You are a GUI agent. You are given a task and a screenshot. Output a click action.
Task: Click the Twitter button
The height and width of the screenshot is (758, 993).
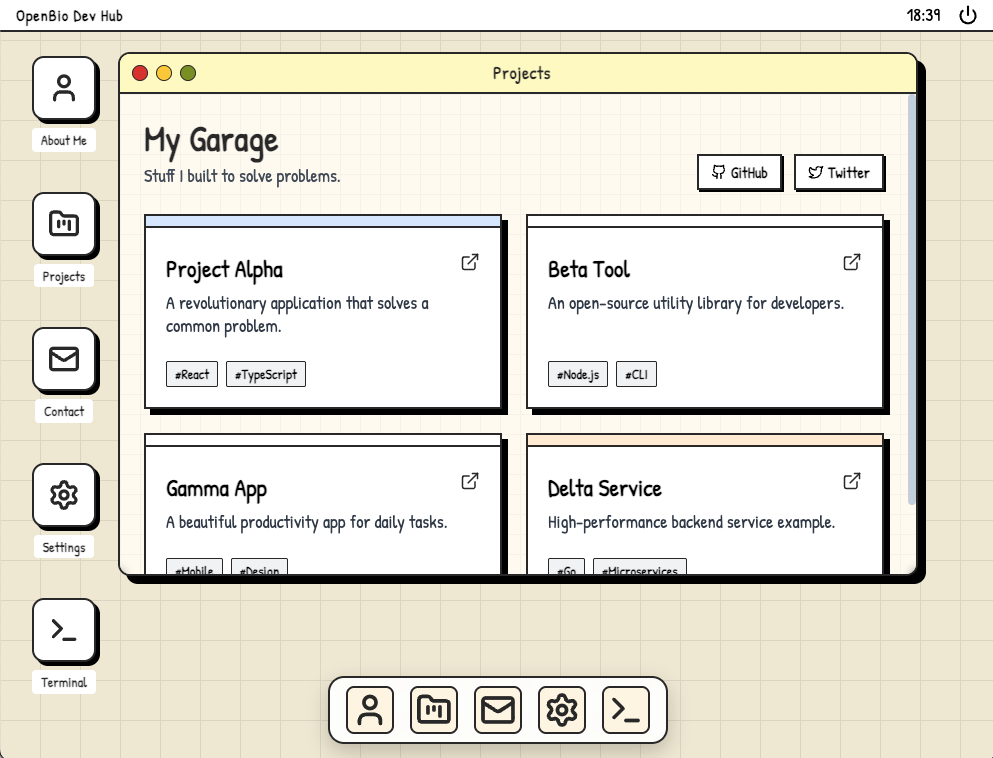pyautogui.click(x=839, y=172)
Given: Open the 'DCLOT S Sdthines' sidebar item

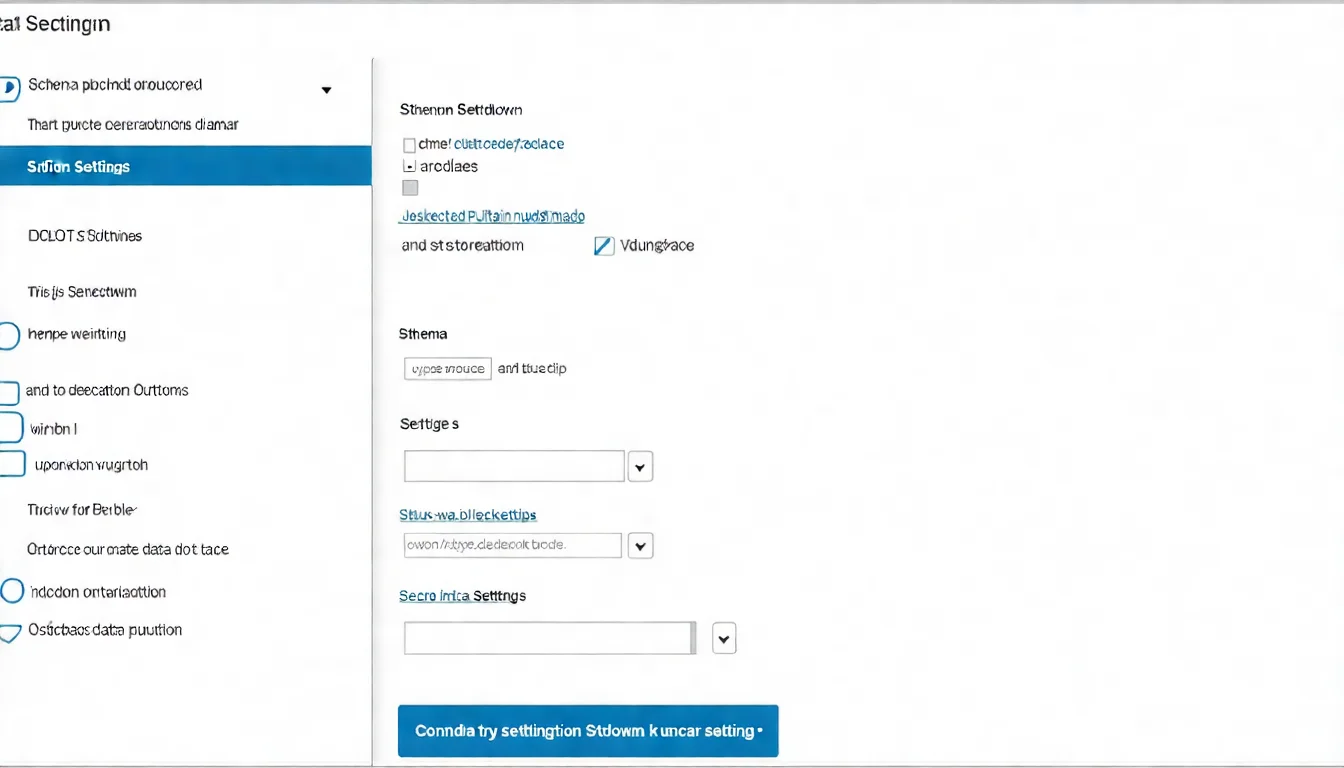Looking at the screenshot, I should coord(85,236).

----

- [Assignment]: Pictures aside, restate the entries word for word.

- [Exercise response]:
You are a GUI agent. You are given a task and a screenshot. Output a click action.
Task: Click the Twitter button
The height and width of the screenshot is (758, 993).
pyautogui.click(x=839, y=172)
Given: Open the 'DCLOT S Sdthines' sidebar item

Looking at the screenshot, I should coord(85,236).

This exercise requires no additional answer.